Смотритель маяка был простым человеком, но мне он тогда показался прямо-таки образованной личностью – ведь он умел читать! Впервые за три недели встретил я грамотного человека. Однако потом он меня сильно разочаровал, так как был лишен того интеллекта, какой часто встречается у так называемых необразованных индейцев и чиклеро. От этого спокойного обывателя мне было мало проку. О побережье у него ничего нельзя было узнать, оно его нисколько не интересовало. Он просто коротал свои дни, поедая те запасы, которые раз в три месяца доставлялись сюда на пароходе, а его жена и дочери усердно плели гамаки для продажи в Мериде.

Сам маяк был куда интереснее своего смотрителя. У него, несомненно, была удивительная история. Построили его в 1905 году французские инженеры, прибывшие сюда с моря. Возведение маяка означало вторжение на территорию индиос сублевадос. Когда строительство закончилось, индейцы осадили маяк и убили сторожа. Маяк не действовал вплоть до подписания «великого мира» в 1935 году. С тех пор во время ураганов погибло не меньше трех его смотрителей. По существу свет на маяке горел без всякой пользы, так как лучи его едва доходили до Банко-Чинчорро, иными словами, чтобы увидеть свет, надо было сначала пересечь самые опасные рифы во всей Центральной Америке. Свет маяка мог бы служить лишь дальним ориентиром для потерпевших кораблекрушение моряков. Ведь Банко-Чинчорро представляет собой очень опасную цепь скал, выступающую на тридцать пять миль в море в южной части побережья Кинтана-Роо, На картах Банко-Чинчорро выглядит как скопление черных точек, по размерам и по форме сходное с островом Косумель. Общая длина Банко-Чинчорро – тридцать миль, ширина – двадцать. На протяжении сотен лет тут было страшное кладбище для тысяч кораблей. На этих опасных скалах и теперь еще можно увидеть остовы современных грузовых судов, а в прошлом здесь разбилось немало груженных золотом кораблей, шедших из Панамы. Плывя навстречу пассатным ветрам, корабли старались держаться поближе к берегу и находили там свою погибель. В последние годы на крайних точках этой зоны зубчатых скал пытались установить автоматические бакены, но ураганы положили конец таким попыткам.

Поднимаясь на маяк, я с удивлением обнаружил, что совсем разучился ходить по лестнице. Как ни глупо звучит такое заявление, но это чистейшая правда. Спускаться мне пришлось еще осторожнее. Я сосредоточенно перемещал одну ногу перед другой, перенося на нее при этом основную тяжесть тела, – движение, которое кажется всем нам таким естественным, однако на самом деле требует определенного навыка и ловкости. Я вспомнил, как неуклюже спускаются индейцы по единственной лестнице, какую они знают, – лестнице их деревенской церкви.

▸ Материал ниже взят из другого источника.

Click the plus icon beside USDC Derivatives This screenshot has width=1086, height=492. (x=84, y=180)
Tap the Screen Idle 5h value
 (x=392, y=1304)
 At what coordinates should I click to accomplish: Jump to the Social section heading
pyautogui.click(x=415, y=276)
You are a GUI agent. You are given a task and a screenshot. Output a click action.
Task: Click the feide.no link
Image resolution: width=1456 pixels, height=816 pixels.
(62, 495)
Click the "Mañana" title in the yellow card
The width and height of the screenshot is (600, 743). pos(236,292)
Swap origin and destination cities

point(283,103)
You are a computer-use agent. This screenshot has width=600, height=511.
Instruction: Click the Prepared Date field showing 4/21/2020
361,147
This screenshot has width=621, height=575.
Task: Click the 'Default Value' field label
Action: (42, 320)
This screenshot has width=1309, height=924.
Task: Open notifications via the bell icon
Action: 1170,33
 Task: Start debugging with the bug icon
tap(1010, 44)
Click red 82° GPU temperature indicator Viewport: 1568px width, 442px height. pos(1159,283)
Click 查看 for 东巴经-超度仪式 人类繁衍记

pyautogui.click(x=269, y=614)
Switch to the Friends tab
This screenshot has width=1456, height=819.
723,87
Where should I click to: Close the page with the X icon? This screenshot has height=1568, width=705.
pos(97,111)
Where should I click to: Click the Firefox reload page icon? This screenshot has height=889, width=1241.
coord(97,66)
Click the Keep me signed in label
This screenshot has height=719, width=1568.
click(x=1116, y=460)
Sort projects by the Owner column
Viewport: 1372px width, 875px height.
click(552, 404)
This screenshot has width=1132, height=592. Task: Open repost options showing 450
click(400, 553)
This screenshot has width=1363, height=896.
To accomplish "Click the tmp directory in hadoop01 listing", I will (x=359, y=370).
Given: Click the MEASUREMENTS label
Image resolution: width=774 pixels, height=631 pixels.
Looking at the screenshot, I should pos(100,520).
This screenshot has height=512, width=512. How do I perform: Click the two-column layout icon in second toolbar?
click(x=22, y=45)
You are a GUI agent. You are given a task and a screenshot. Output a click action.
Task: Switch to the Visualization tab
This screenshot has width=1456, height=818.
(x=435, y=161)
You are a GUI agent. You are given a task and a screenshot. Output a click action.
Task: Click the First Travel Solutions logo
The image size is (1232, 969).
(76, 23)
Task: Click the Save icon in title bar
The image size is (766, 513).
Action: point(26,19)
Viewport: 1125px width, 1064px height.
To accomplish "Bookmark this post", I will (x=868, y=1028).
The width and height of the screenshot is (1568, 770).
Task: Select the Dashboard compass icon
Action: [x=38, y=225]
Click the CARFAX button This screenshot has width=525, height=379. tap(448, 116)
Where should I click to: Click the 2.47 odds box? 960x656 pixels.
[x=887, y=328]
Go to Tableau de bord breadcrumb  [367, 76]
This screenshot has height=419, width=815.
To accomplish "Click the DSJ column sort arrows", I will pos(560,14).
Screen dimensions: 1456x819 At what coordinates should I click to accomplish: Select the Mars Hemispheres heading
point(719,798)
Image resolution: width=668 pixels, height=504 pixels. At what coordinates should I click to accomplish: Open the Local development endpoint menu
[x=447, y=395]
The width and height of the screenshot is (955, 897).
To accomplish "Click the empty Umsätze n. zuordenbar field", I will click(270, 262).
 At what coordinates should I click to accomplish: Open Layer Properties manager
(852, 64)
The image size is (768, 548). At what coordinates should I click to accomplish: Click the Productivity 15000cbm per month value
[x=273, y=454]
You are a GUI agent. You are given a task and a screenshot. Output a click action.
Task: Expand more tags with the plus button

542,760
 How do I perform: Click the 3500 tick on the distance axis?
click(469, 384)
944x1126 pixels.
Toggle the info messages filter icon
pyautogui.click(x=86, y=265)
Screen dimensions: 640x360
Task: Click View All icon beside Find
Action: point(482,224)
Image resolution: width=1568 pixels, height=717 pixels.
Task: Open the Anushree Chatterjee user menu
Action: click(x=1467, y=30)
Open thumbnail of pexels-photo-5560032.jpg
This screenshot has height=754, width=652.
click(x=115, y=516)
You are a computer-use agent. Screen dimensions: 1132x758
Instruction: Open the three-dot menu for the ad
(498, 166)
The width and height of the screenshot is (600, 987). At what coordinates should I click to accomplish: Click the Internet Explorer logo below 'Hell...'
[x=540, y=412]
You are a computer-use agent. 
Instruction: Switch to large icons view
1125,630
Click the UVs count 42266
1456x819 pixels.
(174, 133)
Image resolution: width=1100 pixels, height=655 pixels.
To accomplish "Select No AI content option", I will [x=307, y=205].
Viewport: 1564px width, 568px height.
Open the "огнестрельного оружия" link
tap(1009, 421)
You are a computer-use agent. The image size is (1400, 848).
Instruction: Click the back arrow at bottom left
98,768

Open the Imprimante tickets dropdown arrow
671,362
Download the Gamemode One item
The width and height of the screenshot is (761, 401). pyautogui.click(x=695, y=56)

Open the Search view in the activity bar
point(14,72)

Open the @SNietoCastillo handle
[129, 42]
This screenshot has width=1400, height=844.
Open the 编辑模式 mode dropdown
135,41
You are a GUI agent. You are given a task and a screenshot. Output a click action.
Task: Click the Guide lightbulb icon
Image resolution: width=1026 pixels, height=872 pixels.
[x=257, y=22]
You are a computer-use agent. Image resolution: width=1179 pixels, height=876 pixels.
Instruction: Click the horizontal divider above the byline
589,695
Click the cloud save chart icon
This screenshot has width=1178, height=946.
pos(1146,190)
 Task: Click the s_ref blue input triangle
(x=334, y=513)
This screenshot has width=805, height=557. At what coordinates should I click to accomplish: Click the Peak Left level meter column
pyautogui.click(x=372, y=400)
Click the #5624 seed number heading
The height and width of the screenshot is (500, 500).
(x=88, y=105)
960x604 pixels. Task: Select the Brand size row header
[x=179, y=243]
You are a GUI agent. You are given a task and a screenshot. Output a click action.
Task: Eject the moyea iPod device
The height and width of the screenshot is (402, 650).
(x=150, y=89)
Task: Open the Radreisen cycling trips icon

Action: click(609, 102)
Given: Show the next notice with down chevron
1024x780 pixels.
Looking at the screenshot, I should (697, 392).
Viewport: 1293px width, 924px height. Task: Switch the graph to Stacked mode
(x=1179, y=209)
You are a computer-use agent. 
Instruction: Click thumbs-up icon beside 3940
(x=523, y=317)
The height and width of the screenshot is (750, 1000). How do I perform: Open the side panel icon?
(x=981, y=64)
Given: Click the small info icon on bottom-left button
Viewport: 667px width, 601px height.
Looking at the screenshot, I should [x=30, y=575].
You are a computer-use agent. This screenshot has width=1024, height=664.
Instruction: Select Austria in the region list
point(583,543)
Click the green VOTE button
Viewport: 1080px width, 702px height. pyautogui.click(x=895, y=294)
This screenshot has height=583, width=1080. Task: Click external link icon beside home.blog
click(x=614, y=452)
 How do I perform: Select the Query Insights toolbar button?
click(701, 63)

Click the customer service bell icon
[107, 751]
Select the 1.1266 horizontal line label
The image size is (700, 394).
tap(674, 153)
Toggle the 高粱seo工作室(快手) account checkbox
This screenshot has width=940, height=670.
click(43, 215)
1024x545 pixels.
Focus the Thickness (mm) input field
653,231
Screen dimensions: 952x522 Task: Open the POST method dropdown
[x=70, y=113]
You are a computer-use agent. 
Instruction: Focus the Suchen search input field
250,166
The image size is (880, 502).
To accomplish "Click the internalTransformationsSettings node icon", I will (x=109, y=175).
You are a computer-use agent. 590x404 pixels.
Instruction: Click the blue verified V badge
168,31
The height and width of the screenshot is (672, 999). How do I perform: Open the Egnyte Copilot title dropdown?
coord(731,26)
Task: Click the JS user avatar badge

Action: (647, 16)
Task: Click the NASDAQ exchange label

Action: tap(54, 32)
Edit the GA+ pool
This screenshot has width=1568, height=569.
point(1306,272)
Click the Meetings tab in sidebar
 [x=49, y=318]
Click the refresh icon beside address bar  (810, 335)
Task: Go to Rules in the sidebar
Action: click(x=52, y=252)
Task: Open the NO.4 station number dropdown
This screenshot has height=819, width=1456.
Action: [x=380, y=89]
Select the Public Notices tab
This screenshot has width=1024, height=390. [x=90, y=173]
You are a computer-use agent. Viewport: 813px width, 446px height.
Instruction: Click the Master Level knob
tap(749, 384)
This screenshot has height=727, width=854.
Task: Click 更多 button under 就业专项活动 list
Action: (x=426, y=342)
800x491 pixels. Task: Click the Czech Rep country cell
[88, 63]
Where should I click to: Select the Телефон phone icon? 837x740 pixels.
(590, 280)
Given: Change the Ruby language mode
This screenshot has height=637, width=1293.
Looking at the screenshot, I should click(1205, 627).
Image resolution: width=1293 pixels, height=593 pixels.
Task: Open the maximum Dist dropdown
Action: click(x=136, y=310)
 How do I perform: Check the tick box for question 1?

В тот вечер я впервые за четыре недели ел за столом из тарелки и настоящей ложкой и вилкой. Подумайте, ложкой и вилкой! Зато я не мог получить на маяке нужных мне сведений. Сторож ничего не знал о территории, лежащей к югу, и не мог сказать, встретятся мне там люди или нет.

Впереди снова была неизвестность. Ничего себе перспектива: больше сотни миль опустошенного ураганом берега, никаких источников воды, никакого населения, кроме «случайного рыбака» (слова сторожа) и, может быть, чиклеро. Сторож отказался проводить меня даже на небольшое расстояние, он считал, что пройти на юг пешком почти невозможно.

Но я уже пересек залив Эспириту-Санто, отступать было поздно. Тут мне впервые пришла в голову мысль, что я ушел слишком далеко и возвращаться отсюда уже нельзя. Оставалось только сидеть и ждать целых два месяца, пока на маяк прибудет судно, или лее идти вперед пешком. Ни минуты не раздумывая, я стал собираться в дорогу.

У меня была уверенность, что по пути мне все же встретятся кокосовые пальмы и от жажды я не погибну, а если купить у сторожа немного продуктов, можно пройти по крайней мере половину пути до Шкалака, лежащего в ста двадцати милях от маяка. Сторож продал мне несколько фунтов сушеных черепашьих яиц и ножик, а его жена испекла сотню тортилий.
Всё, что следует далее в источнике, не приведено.